(Stored data entries)
- Opening Delimiter -
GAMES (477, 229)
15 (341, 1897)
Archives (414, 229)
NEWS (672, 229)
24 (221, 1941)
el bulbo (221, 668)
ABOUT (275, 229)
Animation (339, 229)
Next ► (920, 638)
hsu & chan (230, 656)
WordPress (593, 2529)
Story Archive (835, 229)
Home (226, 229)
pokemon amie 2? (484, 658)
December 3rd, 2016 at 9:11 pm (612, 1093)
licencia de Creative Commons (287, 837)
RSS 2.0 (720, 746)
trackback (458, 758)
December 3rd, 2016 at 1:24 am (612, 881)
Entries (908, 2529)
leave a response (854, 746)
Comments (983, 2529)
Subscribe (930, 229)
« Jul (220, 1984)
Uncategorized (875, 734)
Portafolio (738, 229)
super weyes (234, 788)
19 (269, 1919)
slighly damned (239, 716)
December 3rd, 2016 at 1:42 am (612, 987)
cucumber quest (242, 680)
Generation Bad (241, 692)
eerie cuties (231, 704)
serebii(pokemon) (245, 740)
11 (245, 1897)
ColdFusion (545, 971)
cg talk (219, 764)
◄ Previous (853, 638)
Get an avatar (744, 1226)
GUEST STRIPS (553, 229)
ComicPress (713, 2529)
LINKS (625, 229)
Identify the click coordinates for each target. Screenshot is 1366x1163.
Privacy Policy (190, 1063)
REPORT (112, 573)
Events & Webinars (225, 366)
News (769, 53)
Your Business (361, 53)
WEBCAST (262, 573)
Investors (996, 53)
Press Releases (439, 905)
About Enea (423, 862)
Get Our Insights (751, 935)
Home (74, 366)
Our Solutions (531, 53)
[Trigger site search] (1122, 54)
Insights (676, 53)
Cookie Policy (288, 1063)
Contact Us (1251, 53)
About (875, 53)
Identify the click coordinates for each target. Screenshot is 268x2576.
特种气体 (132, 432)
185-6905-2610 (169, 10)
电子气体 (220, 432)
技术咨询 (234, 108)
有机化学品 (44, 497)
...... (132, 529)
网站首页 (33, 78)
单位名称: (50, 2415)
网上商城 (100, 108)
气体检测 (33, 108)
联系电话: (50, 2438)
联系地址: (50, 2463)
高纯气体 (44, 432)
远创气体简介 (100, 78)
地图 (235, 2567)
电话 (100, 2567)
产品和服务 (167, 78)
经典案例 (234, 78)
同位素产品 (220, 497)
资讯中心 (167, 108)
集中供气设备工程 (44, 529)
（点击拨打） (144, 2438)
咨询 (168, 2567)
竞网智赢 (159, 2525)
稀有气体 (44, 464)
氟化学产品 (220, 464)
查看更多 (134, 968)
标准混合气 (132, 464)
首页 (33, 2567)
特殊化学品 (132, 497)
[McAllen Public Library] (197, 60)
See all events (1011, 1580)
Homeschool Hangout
- Closing Delimiter -
# TRY IT:
Copy range, inclusive: the line holding "Home (74, 366)" to the line holding "单位名称: (50, 2415)". Reproduce exactly those lines of the records above and no others.

# EXERCISE RESULT:
Home (74, 366)
Our Solutions (531, 53)
[Trigger site search] (1122, 54)
Insights (676, 53)
Cookie Policy (288, 1063)
Contact Us (1251, 53)
About (875, 53)
Identify the click coordinates for each target. Screenshot is 268x2576.
特种气体 (132, 432)
185-6905-2610 (169, 10)
电子气体 (220, 432)
技术咨询 (234, 108)
有机化学品 (44, 497)
...... (132, 529)
网站首页 (33, 78)
单位名称: (50, 2415)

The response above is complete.